C.S. Lewis did not like the idea of turning his "Narnia" stories into movies. See his protest letter below to BBC producer Lance Sieveking.

Disney will release a film version of "The Chronicles of Narnia: The Lion, the Witch, and the Wardrobe" on 9 December, 2005.

We shall see.



The Kilns,
Headington Quarry,
Oxford
18 Dec. 1959

Dear Sieveking

(Why do you ‘Dr’ me? Had we not dropped the honorifics?) As things worked out, I wasn’t free to hear a single instalment of our serial [The Magician’s Nephew] except the first. What I did hear, I approved. I shd. be glad for the series to be given abroad. But I am absolutely opposed – adamant isn’t in it! – to a TV version.
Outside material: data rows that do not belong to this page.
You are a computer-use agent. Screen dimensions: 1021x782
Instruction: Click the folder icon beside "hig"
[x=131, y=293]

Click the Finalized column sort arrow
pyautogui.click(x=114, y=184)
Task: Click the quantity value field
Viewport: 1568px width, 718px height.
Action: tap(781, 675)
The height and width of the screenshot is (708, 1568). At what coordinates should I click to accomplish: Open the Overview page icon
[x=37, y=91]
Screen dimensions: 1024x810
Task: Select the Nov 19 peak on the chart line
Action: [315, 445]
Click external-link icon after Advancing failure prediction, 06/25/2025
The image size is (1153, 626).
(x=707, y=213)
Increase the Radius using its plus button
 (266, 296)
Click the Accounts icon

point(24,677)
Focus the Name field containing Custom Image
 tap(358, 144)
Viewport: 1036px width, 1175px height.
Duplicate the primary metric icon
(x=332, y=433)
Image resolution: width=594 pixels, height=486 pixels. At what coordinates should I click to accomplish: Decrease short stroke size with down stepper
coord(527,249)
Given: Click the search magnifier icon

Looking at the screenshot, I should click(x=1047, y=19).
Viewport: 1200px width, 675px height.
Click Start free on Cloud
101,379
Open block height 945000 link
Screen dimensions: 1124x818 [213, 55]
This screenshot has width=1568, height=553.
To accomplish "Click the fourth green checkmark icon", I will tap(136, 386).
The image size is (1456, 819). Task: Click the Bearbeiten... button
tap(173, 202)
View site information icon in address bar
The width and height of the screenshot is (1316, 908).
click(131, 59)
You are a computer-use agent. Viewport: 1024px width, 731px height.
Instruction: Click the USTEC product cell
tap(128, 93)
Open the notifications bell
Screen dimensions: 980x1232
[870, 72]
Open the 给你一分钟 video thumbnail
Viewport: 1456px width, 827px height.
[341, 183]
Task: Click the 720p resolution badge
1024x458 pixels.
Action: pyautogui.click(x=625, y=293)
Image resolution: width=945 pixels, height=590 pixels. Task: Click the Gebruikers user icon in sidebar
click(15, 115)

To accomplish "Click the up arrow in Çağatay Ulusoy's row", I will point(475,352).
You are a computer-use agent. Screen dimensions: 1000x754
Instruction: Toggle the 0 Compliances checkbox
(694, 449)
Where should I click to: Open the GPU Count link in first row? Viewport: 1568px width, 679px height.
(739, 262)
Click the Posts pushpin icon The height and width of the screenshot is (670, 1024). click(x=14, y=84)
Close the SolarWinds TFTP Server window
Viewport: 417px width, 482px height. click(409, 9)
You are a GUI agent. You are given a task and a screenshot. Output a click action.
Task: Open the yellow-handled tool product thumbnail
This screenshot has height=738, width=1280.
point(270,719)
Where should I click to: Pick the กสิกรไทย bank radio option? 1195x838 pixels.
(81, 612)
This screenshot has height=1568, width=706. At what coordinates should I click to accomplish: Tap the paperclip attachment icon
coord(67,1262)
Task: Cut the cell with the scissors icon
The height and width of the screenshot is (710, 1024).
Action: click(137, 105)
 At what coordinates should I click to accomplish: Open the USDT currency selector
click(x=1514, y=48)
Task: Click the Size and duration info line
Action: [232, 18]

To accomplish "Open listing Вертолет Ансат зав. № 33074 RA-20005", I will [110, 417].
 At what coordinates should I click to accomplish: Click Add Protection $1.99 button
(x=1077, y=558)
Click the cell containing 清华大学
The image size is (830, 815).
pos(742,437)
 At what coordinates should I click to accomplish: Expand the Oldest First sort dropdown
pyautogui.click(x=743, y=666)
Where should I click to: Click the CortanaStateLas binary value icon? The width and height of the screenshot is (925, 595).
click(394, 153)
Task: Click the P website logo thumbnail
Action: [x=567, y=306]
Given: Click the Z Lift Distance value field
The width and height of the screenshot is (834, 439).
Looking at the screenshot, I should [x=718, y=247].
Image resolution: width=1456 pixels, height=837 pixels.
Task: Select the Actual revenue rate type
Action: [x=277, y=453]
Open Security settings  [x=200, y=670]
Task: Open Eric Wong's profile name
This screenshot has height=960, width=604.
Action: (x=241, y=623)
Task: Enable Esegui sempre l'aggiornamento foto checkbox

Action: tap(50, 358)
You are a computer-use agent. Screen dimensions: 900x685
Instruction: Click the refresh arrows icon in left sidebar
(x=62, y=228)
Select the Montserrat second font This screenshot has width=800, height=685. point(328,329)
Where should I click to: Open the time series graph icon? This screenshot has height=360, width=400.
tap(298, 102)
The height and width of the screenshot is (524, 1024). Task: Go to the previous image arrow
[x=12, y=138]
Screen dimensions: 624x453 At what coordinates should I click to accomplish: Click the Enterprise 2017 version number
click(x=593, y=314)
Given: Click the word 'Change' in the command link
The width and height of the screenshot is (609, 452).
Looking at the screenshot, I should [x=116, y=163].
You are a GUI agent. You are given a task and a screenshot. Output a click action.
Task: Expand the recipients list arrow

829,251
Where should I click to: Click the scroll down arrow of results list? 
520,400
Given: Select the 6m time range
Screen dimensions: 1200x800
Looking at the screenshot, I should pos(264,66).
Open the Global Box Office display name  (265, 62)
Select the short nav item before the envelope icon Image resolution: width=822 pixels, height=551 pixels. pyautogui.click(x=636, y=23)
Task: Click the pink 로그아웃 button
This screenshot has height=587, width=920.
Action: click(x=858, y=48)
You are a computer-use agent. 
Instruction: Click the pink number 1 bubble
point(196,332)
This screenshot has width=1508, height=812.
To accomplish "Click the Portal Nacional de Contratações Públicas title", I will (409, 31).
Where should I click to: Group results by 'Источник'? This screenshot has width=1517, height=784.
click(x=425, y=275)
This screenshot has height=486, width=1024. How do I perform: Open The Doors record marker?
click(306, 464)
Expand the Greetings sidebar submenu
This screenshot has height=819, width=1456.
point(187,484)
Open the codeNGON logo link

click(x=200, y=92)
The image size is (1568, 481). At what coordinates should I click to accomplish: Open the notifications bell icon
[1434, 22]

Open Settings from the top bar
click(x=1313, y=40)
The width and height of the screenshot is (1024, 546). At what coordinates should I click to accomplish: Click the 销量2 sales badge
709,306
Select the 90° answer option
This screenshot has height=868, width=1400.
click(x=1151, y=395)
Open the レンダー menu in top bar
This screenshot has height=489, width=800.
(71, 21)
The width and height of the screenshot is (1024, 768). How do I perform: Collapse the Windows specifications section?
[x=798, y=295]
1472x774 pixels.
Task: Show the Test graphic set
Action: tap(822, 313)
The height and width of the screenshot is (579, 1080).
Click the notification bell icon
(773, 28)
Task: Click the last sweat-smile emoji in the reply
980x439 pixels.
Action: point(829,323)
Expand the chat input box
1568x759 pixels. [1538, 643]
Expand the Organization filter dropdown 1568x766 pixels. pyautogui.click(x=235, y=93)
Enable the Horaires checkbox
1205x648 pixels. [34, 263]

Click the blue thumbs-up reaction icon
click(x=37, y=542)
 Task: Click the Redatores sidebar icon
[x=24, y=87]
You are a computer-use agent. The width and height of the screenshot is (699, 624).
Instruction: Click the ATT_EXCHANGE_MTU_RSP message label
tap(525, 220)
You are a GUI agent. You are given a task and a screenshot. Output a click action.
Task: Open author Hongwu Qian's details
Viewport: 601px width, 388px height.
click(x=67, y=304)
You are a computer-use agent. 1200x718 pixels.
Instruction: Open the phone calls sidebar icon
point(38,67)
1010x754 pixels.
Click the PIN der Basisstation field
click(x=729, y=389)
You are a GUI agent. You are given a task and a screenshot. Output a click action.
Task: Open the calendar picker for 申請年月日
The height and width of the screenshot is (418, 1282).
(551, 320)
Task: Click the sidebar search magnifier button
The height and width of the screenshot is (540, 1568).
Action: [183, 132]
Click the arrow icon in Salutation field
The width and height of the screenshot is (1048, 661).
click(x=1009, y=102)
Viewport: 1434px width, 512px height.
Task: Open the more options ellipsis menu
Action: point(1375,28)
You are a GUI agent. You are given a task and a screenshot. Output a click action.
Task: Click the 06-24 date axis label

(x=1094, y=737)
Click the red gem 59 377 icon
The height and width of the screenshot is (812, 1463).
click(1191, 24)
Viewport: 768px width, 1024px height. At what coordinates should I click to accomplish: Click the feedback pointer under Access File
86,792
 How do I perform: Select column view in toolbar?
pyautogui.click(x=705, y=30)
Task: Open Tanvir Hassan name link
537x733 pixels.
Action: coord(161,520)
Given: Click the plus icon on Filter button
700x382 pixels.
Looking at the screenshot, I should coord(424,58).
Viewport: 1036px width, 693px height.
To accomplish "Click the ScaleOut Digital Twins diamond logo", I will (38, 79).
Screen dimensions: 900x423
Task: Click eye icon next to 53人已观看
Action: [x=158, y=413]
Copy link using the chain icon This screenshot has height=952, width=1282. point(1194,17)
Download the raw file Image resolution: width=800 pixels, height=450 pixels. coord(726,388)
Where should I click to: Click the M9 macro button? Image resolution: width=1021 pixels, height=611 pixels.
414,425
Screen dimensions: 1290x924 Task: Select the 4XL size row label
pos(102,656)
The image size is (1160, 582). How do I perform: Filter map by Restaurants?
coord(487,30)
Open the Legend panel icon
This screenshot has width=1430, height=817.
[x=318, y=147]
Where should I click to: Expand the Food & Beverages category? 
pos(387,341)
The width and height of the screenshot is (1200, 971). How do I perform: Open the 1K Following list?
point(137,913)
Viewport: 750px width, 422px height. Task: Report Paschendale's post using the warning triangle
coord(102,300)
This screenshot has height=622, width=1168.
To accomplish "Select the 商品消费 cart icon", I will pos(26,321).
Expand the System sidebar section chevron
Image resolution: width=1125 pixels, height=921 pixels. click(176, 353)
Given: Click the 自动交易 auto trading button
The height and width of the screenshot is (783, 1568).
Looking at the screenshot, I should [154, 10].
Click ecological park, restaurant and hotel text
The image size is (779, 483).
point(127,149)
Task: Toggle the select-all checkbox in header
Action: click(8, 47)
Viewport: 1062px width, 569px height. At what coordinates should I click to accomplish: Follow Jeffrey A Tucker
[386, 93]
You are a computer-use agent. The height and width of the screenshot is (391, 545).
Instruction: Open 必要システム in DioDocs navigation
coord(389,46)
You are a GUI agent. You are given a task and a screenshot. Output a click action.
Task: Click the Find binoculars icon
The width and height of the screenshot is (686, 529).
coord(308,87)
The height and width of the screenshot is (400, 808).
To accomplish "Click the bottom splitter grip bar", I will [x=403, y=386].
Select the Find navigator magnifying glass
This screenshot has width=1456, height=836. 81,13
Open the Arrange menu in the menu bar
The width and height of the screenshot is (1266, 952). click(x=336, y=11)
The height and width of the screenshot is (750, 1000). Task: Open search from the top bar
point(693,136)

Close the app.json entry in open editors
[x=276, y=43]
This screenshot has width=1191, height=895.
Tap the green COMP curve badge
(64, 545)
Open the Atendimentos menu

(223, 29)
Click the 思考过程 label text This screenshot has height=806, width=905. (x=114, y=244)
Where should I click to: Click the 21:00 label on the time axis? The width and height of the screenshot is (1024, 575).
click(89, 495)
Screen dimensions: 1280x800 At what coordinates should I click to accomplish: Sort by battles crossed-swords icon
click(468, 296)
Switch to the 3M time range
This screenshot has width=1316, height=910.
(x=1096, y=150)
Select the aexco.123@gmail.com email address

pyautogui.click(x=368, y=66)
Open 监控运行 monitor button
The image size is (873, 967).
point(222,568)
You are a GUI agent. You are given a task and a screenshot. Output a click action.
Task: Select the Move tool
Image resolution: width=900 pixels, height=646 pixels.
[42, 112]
Anthropomorphic animals, when taken out of narrative into actual visibility, always turn into buffoonery or nightmare. At least, with photography. Cartoons (if only Disney did not combine so much vulgarity with his genius!) wld. be another matter. A human, pantomime, Aslan wld. be to me blasphemy.

All the best,
yours
C. S. Lewis

[Letter to BBC producer Lance Sieveking (1896-1972), who has written at the top: ‘The Magician’s Nephew’ and, after the address, the phone number “62963”.]


Source: nthposition.com

2 comments:

Samara Oz said...

Interesting letter. Undoubtably, a Disney film version of "Narnia" would have been better were Walt Disney still alive. If Lewis thought the old stuff buffoonery, what would he think of Disney 'toons produced since his death? It's unfortunate Lewis isn't alive not only to approve of the movie, but to make it. Of course, literature in general is nearly always superior to the film versions.

L'envoi said...

Good points on the Disney's film making the post-Walt era, Blonde. I think Lewis' would be surprised by joy, if he were asked to make the Narnia movie.

On another subject,if not an imposition, tell me what your think of Prince Myshkin in Dostoyezsky's "The Idiot."